--- begin ---

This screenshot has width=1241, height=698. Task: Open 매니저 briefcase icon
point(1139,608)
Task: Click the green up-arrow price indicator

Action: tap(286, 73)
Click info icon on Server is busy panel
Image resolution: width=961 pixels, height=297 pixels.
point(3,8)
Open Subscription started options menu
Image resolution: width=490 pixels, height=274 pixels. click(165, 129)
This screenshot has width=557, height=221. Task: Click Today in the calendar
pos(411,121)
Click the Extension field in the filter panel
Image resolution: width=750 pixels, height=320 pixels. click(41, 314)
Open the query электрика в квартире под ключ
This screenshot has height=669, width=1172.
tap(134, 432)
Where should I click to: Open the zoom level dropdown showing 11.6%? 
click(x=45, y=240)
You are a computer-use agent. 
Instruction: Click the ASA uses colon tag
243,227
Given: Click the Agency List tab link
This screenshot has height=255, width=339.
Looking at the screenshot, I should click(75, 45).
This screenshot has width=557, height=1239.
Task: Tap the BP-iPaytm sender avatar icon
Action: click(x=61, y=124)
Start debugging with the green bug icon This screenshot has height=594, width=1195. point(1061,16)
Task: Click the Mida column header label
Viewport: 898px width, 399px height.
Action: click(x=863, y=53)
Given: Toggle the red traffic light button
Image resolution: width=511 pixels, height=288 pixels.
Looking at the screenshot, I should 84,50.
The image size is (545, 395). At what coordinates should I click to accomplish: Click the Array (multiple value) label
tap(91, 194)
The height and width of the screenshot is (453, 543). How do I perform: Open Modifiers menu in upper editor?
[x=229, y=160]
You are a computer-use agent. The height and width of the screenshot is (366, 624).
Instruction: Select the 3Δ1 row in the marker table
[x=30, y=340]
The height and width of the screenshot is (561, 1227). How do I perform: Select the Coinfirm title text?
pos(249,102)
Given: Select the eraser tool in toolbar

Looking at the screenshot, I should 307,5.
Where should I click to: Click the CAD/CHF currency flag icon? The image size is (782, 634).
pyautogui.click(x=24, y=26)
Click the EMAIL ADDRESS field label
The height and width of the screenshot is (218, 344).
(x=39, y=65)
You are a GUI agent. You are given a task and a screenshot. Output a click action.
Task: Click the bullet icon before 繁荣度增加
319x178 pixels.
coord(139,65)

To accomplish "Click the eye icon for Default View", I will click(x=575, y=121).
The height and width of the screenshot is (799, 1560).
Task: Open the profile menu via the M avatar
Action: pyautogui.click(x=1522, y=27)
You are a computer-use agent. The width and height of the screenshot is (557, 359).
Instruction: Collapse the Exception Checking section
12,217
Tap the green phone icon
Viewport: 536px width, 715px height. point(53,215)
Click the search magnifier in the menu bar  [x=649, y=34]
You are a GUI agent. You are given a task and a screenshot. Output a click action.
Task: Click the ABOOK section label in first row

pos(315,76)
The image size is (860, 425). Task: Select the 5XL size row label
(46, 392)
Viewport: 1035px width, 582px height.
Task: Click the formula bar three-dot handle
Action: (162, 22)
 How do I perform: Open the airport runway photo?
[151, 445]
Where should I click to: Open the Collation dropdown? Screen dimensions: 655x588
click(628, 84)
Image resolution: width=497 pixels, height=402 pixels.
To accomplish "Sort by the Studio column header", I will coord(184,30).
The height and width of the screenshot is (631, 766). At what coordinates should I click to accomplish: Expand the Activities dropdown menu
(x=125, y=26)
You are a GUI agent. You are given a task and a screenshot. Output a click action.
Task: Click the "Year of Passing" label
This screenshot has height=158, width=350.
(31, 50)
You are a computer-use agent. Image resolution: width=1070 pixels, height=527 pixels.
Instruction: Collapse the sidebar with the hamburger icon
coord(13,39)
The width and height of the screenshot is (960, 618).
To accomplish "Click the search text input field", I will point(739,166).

--- end ---

**Work to complete:** Rewrite every line from the line containing "Click the search magnifier" up to and including the line containing "pos(315,76)", requests included. Multiply each coordinate in the answers by 1.4 and round it to a whole number, with halves rounded up.

**Written answer:**
Click the search magnifier in the menu bar  [x=909, y=48]
You are a GUI agent. You are given a task and a screenshot. Output a click action.
Task: Click the ABOOK section label in first row

pos(441,106)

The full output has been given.